Parts of the exercise ▸
- 1) List every piece of software named in the post on machine learning for horse racing.
- 2) From the post on machine learning for horse racing, reproduce a passage word for word: begin at the words "The main data" and stop after "folder called horseracing.".
____ Document section
I have prepared some introductory sessions on machine learning for horse racing using Python and Scikit Learn. You do not need previous experience of either of these two tools but it would help if you are at least familiar with some basic programming concepts. For example it would help if you know what a FOR loop is, what an assignment statement is even if it is not in Python.
The main data file will be freely available until Tuesday 2nd February for those who showed an initial interest. After this it will be in the utilities section of the http://www.smartersig.com web site. A modest members fee will enable you to access it.
The instructions will be freely available to all at all times.
OK to get started you will need to have downloaded and installed Anaconda Python v3.4, see previous blog post Profitable Punting with Python Intro for details.
Once this has installed create a folder in your anaconda folder called horseracing.
All comments, questions and feedback should be posted to this blog post, that way they can act as a FAQ source.
First of all download the following zip file, double click on it to reveal all the contained files and copy them into your horseracing folder.
http://www.smartersig.com/pythonpunting.zip
The next step is to download the following file into your horse racing folder. When you click the link it will probably display the contents in your web browser. Just right click the display and you will have the option to save to a file the screen data.
________
____ Dataset excerpt
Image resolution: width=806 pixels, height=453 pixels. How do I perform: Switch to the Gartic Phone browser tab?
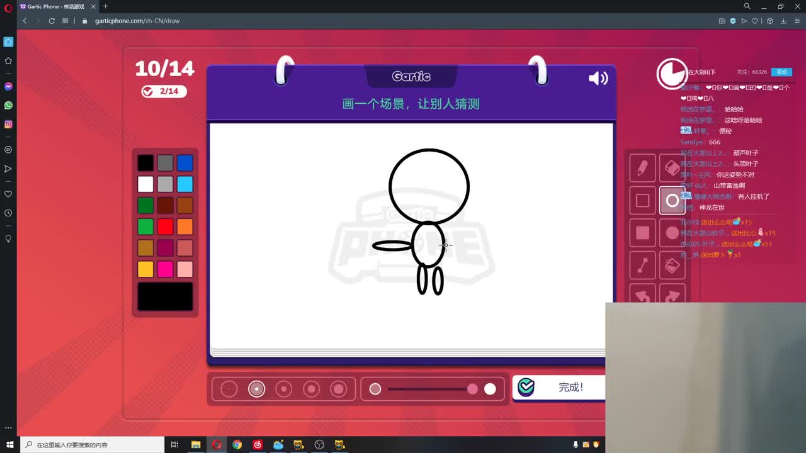pyautogui.click(x=54, y=6)
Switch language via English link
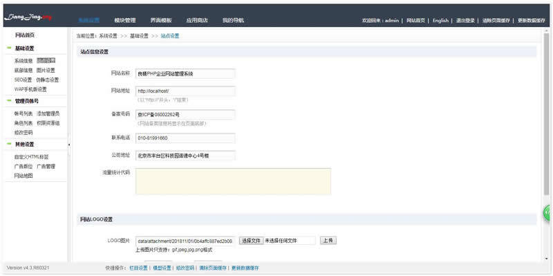Image resolution: width=553 pixels, height=276 pixels. pos(440,21)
________
In response ▸
- 1)
Python
Scikit Learn
Anaconda Python v3.4

- 2)
The main data file will be freely available until Tuesday 2nd February for those who showed an initial interest. After this it will be in the utilities section of the http://www.smartersig.com web site. A modest members fee will enable you to access it.
The instructions will be freely available to all at all times.
OK to get started you will need to have downloaded and installed Anaconda Python v3.4, see previous blog post Profitable Punting with Python Intro for details.
Once this has installed create a folder in your anaconda folder called horseracing.